(Beginning of EXERCISE INPUT)

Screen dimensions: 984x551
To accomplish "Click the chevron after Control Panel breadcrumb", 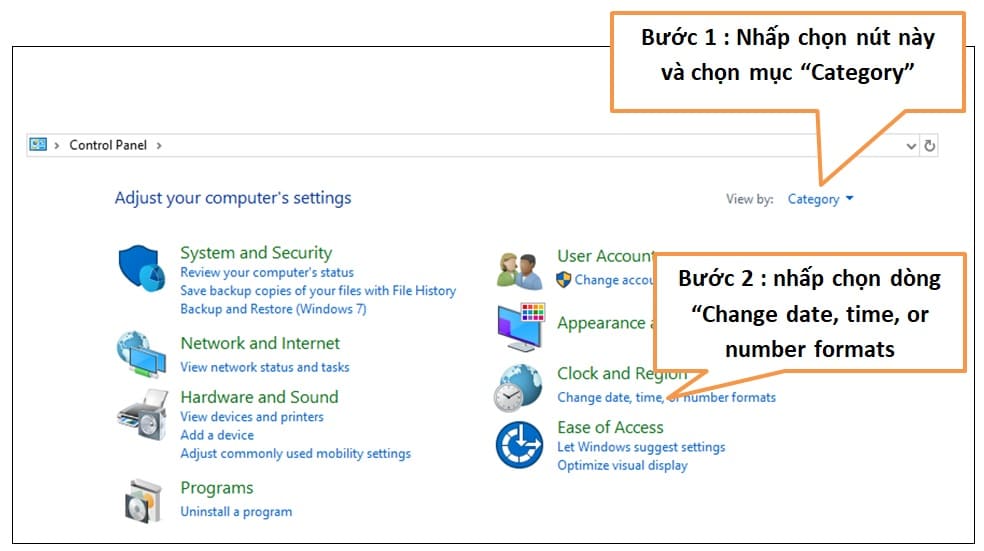I will 159,146.
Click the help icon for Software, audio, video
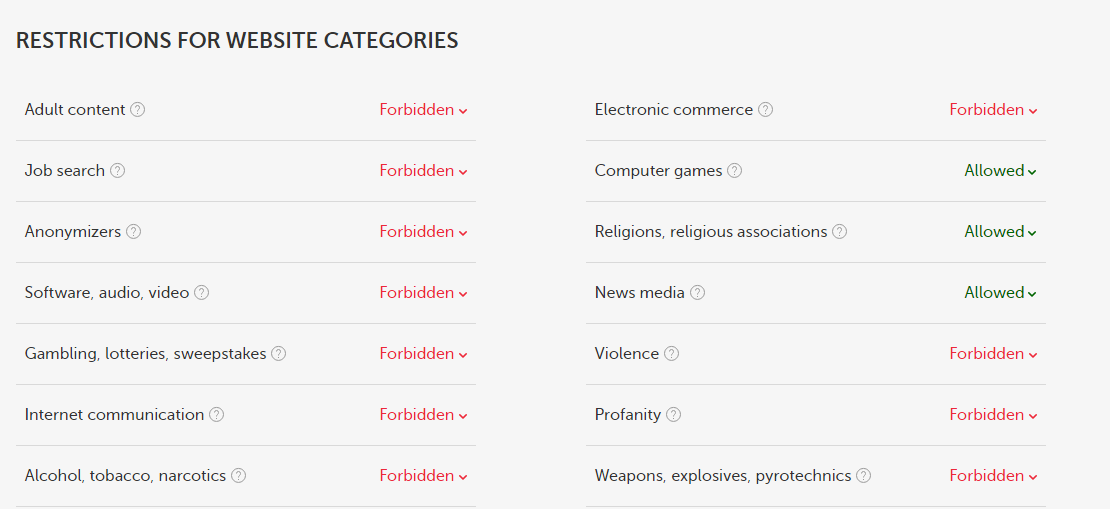 201,293
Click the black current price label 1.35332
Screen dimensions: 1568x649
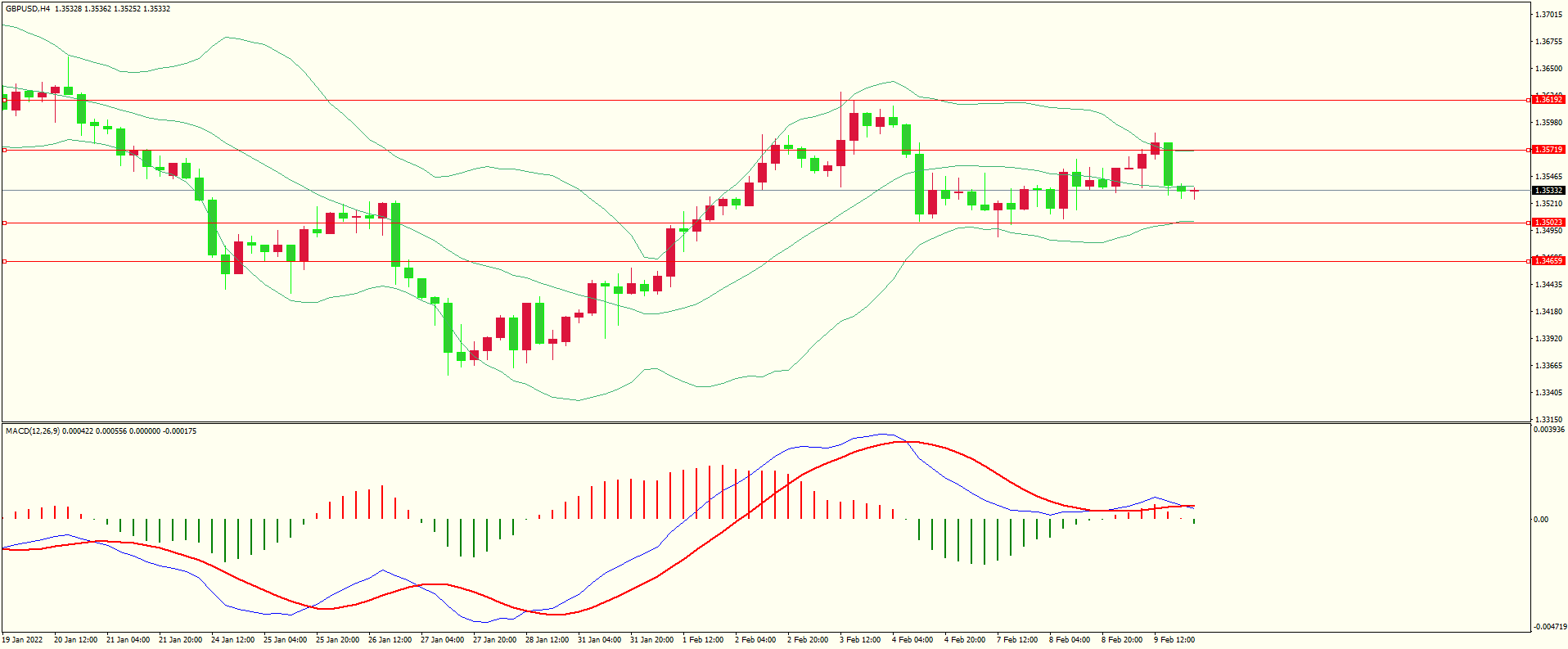[x=1548, y=191]
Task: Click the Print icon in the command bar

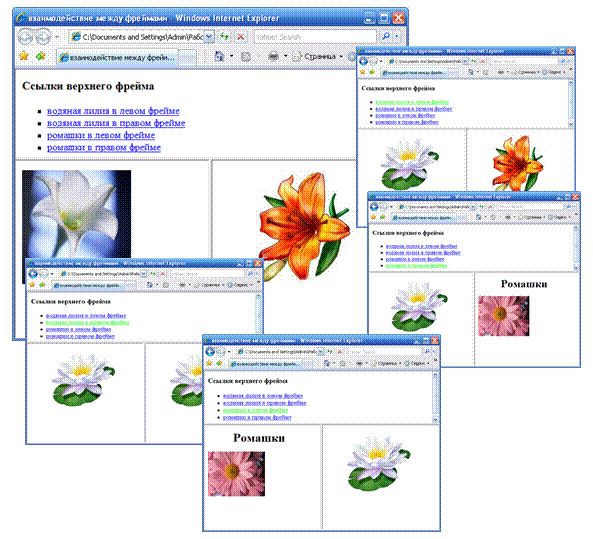Action: click(x=273, y=57)
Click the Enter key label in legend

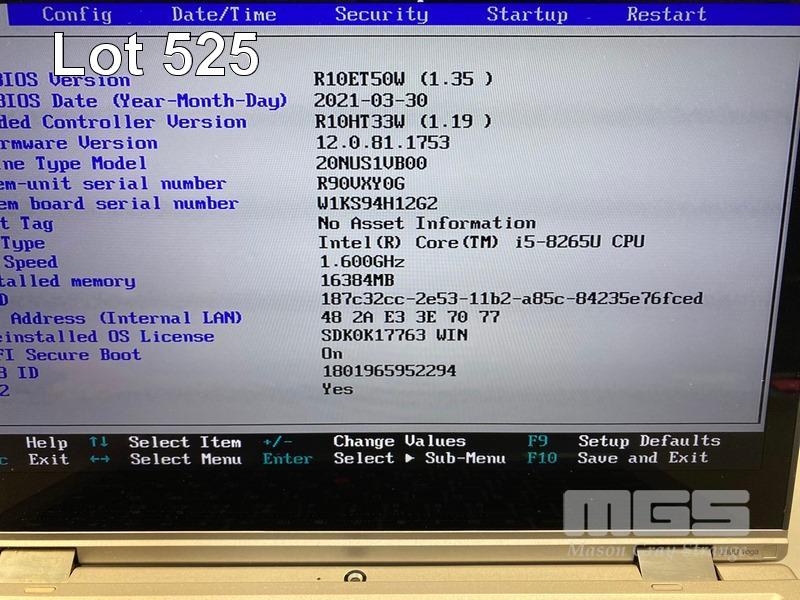[x=287, y=459]
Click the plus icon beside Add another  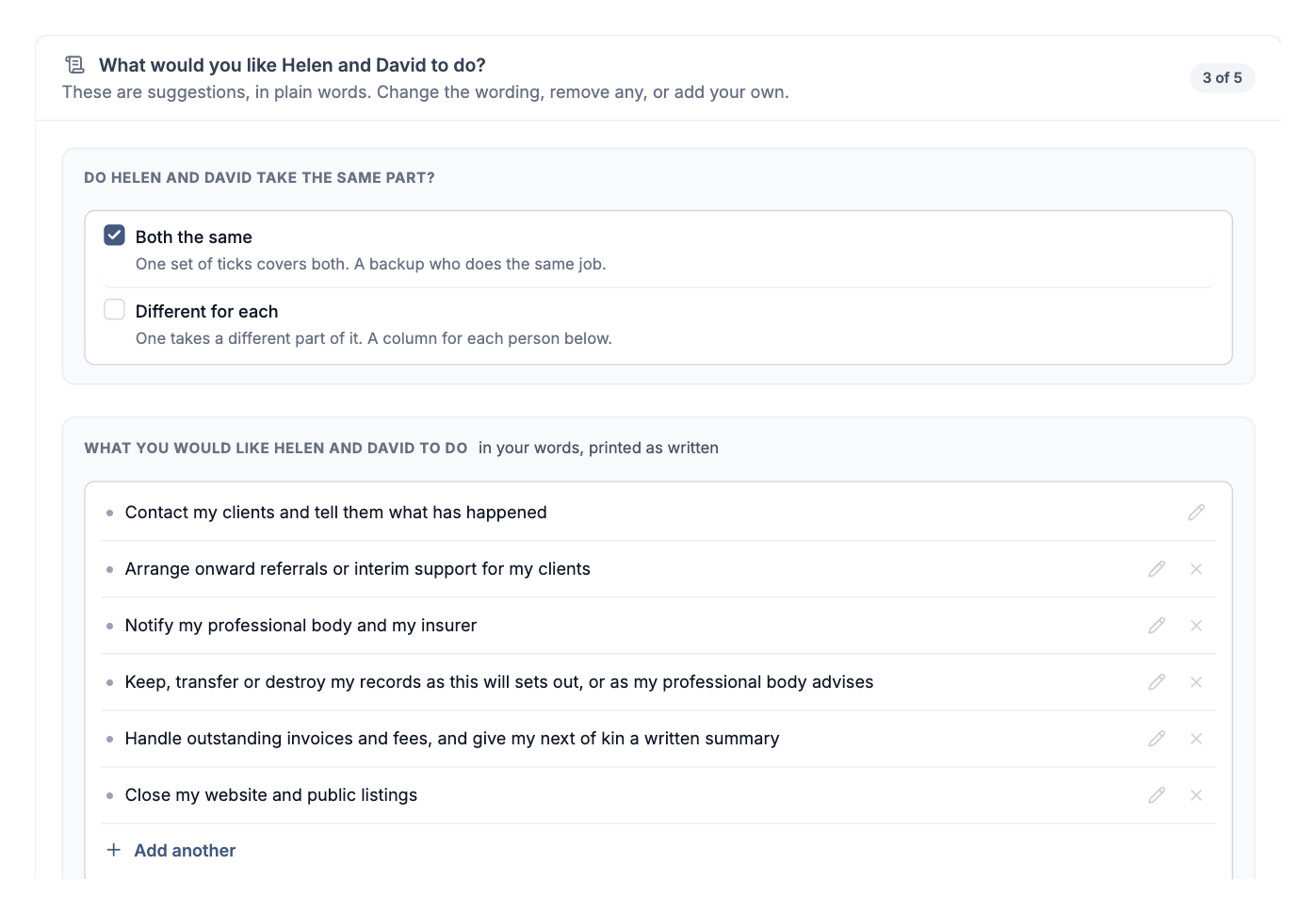(114, 850)
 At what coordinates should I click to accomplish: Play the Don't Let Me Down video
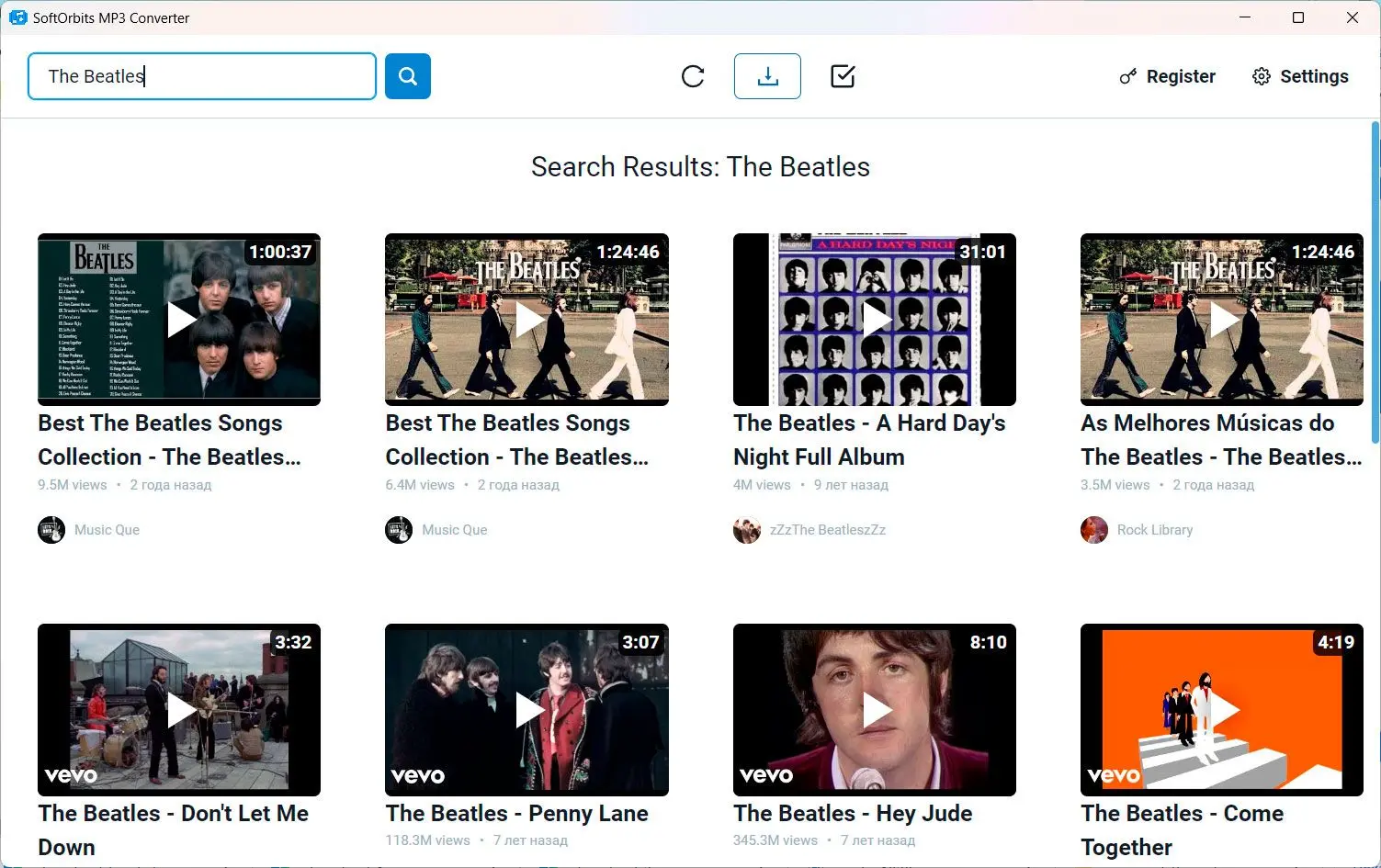click(179, 710)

(End of EXERCISE INPUT)

No pictures should appear in the copy. Print exactly the lines above from the line containing "At what coordinates" through the last line of the data.

_EXERCISE RESULT_
 At what coordinates should I click to accomplish: Play the Don't Let Me Down video
click(179, 710)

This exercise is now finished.